Task directions >> Using the data below, return the stretch from the line that contains "Where should I click to: Expand the Status" through the line that contains "This screenshot has height=857, width=1235.", both included, exactly as it stands and nothing beyond it.

Available data >>
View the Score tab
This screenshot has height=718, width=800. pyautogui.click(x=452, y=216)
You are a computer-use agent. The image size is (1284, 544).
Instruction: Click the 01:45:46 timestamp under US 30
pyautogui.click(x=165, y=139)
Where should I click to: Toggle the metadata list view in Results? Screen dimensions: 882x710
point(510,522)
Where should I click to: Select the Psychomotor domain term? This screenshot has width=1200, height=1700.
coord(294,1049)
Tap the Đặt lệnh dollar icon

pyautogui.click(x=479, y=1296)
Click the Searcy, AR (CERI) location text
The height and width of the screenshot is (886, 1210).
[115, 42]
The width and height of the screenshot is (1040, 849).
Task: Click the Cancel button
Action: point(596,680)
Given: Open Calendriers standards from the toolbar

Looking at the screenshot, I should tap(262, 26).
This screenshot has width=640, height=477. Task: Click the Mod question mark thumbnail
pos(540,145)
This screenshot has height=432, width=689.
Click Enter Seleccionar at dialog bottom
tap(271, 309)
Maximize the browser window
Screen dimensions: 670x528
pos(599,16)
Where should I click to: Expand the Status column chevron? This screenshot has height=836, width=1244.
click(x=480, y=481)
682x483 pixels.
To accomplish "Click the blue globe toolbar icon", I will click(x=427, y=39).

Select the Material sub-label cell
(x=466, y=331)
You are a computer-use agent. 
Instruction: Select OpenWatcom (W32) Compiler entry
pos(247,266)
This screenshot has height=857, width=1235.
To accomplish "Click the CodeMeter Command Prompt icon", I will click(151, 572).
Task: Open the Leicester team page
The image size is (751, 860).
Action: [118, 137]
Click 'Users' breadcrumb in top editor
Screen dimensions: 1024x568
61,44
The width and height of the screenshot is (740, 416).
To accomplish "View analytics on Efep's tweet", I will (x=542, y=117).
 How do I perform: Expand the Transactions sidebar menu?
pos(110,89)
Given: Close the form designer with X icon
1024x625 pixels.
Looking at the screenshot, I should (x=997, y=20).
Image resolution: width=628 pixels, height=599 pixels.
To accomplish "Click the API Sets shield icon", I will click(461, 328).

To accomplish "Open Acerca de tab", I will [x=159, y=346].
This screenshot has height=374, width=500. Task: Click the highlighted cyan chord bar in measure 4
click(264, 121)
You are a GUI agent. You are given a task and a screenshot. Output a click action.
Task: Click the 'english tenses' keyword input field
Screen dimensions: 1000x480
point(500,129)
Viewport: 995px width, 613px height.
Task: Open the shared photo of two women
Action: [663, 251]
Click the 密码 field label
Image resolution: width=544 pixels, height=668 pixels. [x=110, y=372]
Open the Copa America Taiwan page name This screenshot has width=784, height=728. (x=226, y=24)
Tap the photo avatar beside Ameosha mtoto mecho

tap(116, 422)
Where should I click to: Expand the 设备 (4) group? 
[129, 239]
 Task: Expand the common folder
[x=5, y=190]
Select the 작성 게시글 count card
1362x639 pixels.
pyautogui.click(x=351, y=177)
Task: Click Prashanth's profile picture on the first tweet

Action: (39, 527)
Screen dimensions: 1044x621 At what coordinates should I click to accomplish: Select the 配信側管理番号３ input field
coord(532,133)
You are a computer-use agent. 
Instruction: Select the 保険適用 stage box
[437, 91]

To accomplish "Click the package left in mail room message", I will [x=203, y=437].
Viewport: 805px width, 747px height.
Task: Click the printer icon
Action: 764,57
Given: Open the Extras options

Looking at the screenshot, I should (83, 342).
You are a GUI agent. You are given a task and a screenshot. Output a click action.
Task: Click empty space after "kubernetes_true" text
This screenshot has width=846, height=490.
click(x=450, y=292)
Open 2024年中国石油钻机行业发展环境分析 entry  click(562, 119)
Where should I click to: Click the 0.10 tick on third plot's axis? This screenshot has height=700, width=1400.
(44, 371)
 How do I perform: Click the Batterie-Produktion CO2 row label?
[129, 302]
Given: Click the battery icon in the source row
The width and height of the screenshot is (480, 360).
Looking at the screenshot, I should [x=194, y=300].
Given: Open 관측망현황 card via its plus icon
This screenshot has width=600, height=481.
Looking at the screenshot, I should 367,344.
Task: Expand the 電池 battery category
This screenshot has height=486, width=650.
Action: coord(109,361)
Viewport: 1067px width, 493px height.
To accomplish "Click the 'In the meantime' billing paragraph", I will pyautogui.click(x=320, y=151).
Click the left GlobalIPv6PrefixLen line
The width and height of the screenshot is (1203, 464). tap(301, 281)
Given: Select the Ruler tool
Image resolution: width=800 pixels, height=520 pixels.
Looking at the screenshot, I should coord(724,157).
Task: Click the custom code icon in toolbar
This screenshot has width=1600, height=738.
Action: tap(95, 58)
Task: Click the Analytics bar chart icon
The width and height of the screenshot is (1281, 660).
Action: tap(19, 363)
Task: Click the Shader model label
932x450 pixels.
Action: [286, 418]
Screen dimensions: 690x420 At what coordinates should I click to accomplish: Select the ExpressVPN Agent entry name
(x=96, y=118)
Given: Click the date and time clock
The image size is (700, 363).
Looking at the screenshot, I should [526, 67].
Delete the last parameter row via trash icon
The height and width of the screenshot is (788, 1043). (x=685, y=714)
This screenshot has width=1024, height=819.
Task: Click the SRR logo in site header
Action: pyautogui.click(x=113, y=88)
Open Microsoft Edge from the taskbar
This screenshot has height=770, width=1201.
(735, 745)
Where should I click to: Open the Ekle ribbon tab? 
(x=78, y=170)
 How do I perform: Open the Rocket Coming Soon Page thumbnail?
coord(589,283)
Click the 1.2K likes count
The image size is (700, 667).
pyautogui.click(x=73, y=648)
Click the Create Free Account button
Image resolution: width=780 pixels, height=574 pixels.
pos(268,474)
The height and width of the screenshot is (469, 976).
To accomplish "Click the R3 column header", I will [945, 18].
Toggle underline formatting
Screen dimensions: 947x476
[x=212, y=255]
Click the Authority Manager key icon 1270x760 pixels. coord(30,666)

Task response >>
Where should I click to: Expand the Status column chevron? This screenshot has height=836, width=1244.
click(x=480, y=481)
682x483 pixels.
To accomplish "Click the blue globe toolbar icon", I will click(x=427, y=39).

Select the Material sub-label cell
(x=466, y=331)
You are a computer-use agent. 
Instruction: Select OpenWatcom (W32) Compiler entry
pos(247,266)
This screenshot has height=857, width=1235.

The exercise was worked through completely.